*** INPUT MATERIAL

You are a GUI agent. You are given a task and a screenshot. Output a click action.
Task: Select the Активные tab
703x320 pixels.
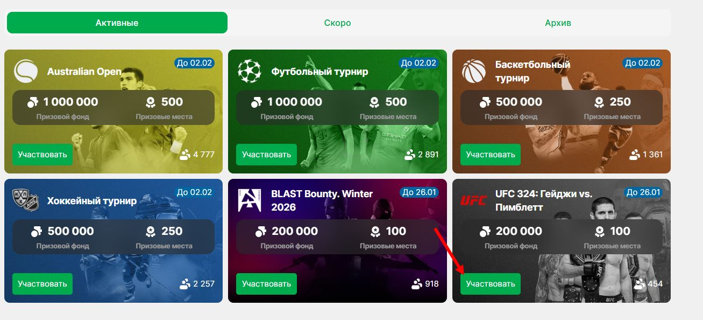click(x=117, y=23)
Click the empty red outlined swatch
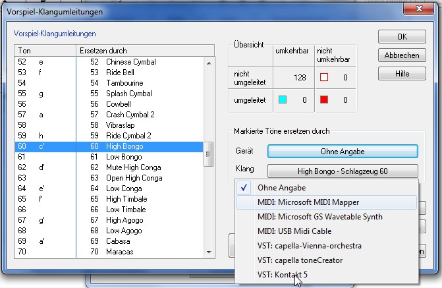 coord(323,77)
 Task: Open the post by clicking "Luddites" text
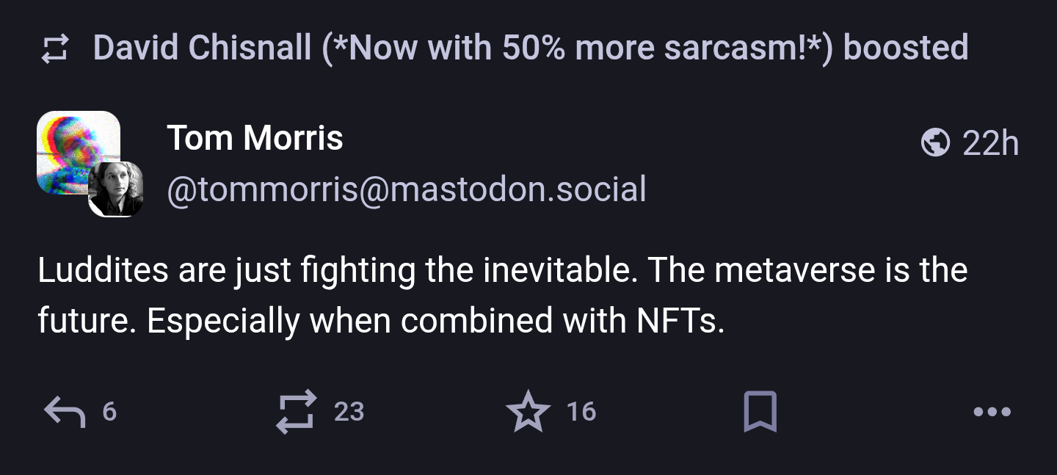tap(102, 271)
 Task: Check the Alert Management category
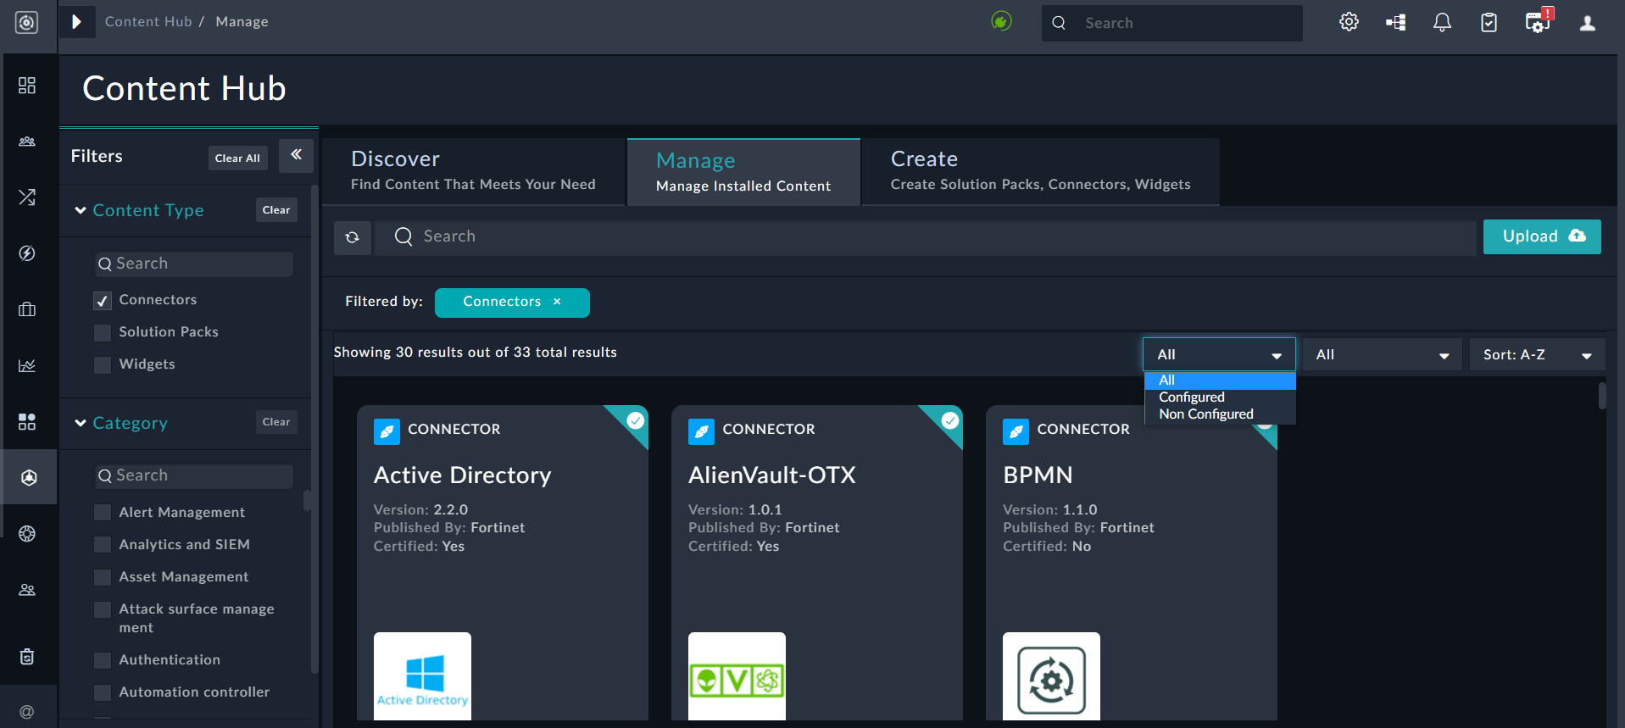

******

• _WHAT YOU WILL DO_: Place each line of the listing above into a Markdown table with the columns Row and Line, numbering the rows and omitting blank lines. Leave the pictures out.

• _RESPONSE TO THIS EXERCISE_:
| Row | Line |
|---|---|
| 1 | You are a GUI agent. You are given a task and a screenshot. Output a click action. |
| 2 | Task: Select the Активные tab |
| 3 | 703x320 pixels. |
| 4 | click(x=117, y=23) |
| 5 | Click the empty red outlined swatch |
| 6 |  coord(323,77) |
| 7 |  Task: Open the post by clicking "Luddites" text |
| 8 | tap(102, 271) |
| 9 |  Task: Check the Alert Management category |